Which brings us here, to that point. This is a character poised on a precipice, and not a good one. The bitterness, the anger, the self-righteousness, the hurt of Dean's admittedly brutal verbal smackdown-- it all comes to a head here, and that's when the proverbial manure hits the fan. It's time for drastic action, action that changes the course of the plot, and brings out a side to a fairly sympathetic character that we've never seen before and is really quite nasty. We see someone who's ruthless; he breaks the wall in Sam's head, kills Balthazar, and disintegrates Raphael without much thought. Hungry for power; he knows the risks involved with being the vessel of that many souls, but he can't let go of the power of it. Self-absorbed: "A better God" than what came before. One that DESERVES to be worshiped.

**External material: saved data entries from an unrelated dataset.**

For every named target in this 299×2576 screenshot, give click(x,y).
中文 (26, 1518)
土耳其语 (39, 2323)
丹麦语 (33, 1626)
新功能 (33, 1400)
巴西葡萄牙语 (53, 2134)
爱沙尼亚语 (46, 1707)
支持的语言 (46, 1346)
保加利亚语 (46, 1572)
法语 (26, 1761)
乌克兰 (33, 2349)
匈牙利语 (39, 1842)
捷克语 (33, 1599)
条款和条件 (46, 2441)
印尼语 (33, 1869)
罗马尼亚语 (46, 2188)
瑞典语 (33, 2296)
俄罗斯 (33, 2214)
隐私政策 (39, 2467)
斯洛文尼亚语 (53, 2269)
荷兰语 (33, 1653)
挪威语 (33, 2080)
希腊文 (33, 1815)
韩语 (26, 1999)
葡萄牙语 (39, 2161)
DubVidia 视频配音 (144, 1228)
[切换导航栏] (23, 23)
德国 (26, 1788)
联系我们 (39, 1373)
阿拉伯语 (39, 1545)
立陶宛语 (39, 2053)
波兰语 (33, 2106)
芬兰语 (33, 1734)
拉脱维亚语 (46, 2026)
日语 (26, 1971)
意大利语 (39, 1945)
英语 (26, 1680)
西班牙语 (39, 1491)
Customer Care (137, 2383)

I'm sure there are more examples of this kind of character progression, particularly in sci-fi and fantasy. This one's particularly recent, which is why I used it as an example. It certainly raises the stakes; it brings a different element to the plot. All in all, such developments are good for your story, and it has more impact than if you brought in a random, unsympathetic character (for me, this was Raphael-- I never cared much about him/her, so his/her unsympathetic nature never bothered me). You FEEL it when it's someone who's already been shown to be a good person at heart.

What's your favorite example of this kind of antihero-type character?